• [What is required] In the data below, which lines contain "agent"? List them by copying each one.

• [Extracted records]
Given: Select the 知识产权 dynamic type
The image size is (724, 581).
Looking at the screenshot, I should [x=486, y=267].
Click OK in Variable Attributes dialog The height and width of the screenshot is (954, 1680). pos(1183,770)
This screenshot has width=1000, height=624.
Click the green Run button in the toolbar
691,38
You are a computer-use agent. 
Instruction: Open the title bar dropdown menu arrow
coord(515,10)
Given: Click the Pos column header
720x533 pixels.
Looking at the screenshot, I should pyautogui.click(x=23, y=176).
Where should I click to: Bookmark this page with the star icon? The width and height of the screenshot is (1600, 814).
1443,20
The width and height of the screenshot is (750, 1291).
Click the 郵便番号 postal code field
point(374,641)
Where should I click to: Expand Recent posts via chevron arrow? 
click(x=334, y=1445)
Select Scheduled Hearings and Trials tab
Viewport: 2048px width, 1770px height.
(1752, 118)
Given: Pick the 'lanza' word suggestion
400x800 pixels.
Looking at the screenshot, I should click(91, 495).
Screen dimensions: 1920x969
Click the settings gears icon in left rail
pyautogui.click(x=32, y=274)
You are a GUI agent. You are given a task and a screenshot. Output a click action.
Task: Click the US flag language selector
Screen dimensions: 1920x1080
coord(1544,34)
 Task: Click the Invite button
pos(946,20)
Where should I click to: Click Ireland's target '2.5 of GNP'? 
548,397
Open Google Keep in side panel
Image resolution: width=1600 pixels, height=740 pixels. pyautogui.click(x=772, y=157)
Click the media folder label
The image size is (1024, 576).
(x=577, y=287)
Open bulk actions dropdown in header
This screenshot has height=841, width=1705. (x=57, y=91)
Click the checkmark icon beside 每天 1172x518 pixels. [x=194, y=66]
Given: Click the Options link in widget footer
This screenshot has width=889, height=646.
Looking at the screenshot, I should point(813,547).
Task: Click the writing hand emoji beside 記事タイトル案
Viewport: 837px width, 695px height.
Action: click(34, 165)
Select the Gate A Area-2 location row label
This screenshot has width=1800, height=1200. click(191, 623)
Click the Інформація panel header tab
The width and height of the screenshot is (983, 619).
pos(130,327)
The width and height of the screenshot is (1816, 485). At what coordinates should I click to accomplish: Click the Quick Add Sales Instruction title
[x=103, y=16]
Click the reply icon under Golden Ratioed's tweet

• [Written solution]
You are a computer-use agent. 
You are a GUI agent. You are given a task and a screenshot. Output a click action.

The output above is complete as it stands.